In the hours since the exchange about slavery, West has been on the defensive. He’s sent a flood of tweets defending his initial comments, and shared a quote that has long been falsely attributed to Harriet Tubman. He’s also compared himself to both Tubman and Nat Turner, the leader of a slave rebellion in 1831.
to make myself clear. Of course I know that slaves did not get shackled and put on a boat by free will
— KANYE WEST (@kanyewest) May 1, 2018
“Of course I know that slaves did not get shackled and put on a boat by free will,” West wrote on Twitter. “My point is for us to have stayed in that position even though the numbers were on our side means that we were mentally enslaved.”
West also tweeted that he was “being attacked for presenting new ideas.” It’s a claim that he’s raised repeatedly in recent days, where he presents himself as a “free thinker” who is sharing hard truths about race.
While West’s arguments may be surprising coming from a musician who once rapped about “trying to buy back our 40 acres,” and who famously declared that “George Bush doesn’t care about black people” after Hurricane Katrina, they aren’t new.
Whether he’s aware of it or not, West is speaking to a broader false narrative about slavery that has long existed — one that argues enslaved people were happy with their position.

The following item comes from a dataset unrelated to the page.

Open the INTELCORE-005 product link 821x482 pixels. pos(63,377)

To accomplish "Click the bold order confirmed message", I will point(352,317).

It’s a narrative that’s used to invoke the argument that the Civil War was fought not to preserve slavery but to defend states’ rights. It’s a narrative in which Confederate generals are recast as honorable men acting out of a sense of duty, rather than acting on a desire to keep other people enslaved — people whose labor was worth billions of dollars and provided the economic engine that built America.
It’s a narrative that ignores the men, women, and children forcibly removed from their homes and separated from their families, and it’s a narrative that ignores those who fought to be free, risking their lives to escape plantations. For those who didn’t escape, this narrative blames them for the bondage forced upon them.
West’s comments aren’t a difference in opinion brought on by enlightened thought, as he’s trying to portray them — they are a rejection of history and of facts. And it’s only by recognizing this harmful narrative for what it is that we can begin to confront the past and try to rectify it.